In the summer of 1986, Bill Drummond, later of KLF fame but then a maverick A&R man at WEA, brought Chippington and Fuzzbox to the major company and organised An Evening With Ted Chippington, featuring both acts at the Raymond Revue Bar in London's Soho, to promote the release of the Vindaloo Summer Special EP, which included their cheeky "Fuzzy Faves" covers medley of "Sitting In The Back Seat"/"Itsy Witsy Teeny Weeny Yellow Polka Dot Bikini" and "Kookie, Kookie". Fuzzbox also backed the comedian when he performed his own novelty tune "Rockin' With Rita" on the ITV children's programme Razzamatazz, but while he remained a cult figure they went on to mainstream, if shortlived, success towards the end of the decade with the perky, polished pop hits "International Rescue", "Pink Sunshine" and "Self!", as well as the Big Bang! album.

Born in 1968, and four years younger than Maggie, Jo Dunne shared her sister's eccentric fashion sense – wild hairstyles, garish clothes and make-up, quirky star-shaped glasses for Jo – that made Fuzzbox stand out, while their early sound owed a debt to their all-girl antecedents, the Slits and the Modettes. The four constantly swapped instruments, with Perks, Maggie Dunne and O'Neill singing lead, and Jo Dunne occasionally drumming but playing bass. Eventually she concentrated on her pink guitar – with trademark Fuzzbox distortion pedal – when they became a more conventional four-piece rather than the kitsch darlings of the C-86 indie movement, named after the mail-order cassette compiled by the New Musical Express that year. Of the 22 acts on C-86, only Primal Scream and the Wedding Present achieved a higher profile.

They took off faster than they could learn their instruments, leading to patronising comments from the male-dominated music press, rightly ignored since the critics seemed to miss the point of their DIY, sometimes shambolic approach. Maggie Dunne quit her job in the dole office and the other three, who had been friends since the age of 11, left college to concentrate on the group but, even when appearing on the cover of Melody Maker or on The Old Grey Whistle Test, they kept a healthy sense of perspective and injected a dose of mischievous Brummie humour into their interviews. "Forget the sex and the drugs. We're in this band for the driving," Jo Dunne told Record Mirror in May 1986.

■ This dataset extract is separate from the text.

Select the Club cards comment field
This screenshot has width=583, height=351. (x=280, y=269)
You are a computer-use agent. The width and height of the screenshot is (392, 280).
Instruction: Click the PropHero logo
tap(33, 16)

At the end of that year, they released the fittingly "fuzzy" single "Love Is The Slug", their first bona fide hit, as well as their debut album, Bostin' Steve Austin, whose title referenced the hero of The Six Million Dollar Man TV series. The follow-up single "What's The Point" just missed the Top 50 but sported another unlikely cover – Queen's "Bohemian Rhapsody" – on its B-side and hinted at their potential as Britain's answer to The Go-Go's or The Bangles. WEA head honcho Rob Dickins duly recruited the American songwriter Liam Sternberg, who had penned the Bangles worldwide hit "Walk Like An Egyptian", to work on the next Fuzzbox album.

Sternberg helped them compose their two biggest successes, the infuriatingly catchy "International Rescue", inspired by the Thunderbirds sci-fi puppet series, and the equally nagging "Pink Sunshine", while the WEA machine went into overdrive to promote Fuzzbox's more commercial sound and glossier image – "glamour pussies" or "sex kittens" as the NME put it. "We got swept along," admitted Jo Dunne who, in keeping with WEA's policy of using a different Fuzzbox member on the cover of every single from the Big Bang! album, featured on the picture bag for their flop synthpop cover of Yoko Ono's "Walking On Thin Ice". When their next release, "Your Loss, My Gain", also struck out in 1990, WEA pulled the plug on a projected third album and Fuzzbox broke up.

In October 1997, Jo and Maggie Dunne guested on the identity parade segment of the TV quiz show Never Mind The Buzzcocks, while Perks appeared in the same slot 12 years later. In May 2010 the Dunnes and Perks reformed Fuzzbox for a UK tour and recorded an electro cover of M's 1979 smash "Pop Muzik". Interviewed on the BBC's Midlands Today at the time, Jo Dunne was keen to stress the fact that "of all UK girl bands, as opposed to vocal groups, we are still the most successful. And we did have a lot of fun." She died of cancer at St Mary's Hospice in Birmingham.

Jo Dunne, musician and songwriter: born Birmingham 12 November 1968; died Birmingham 26 October 2012.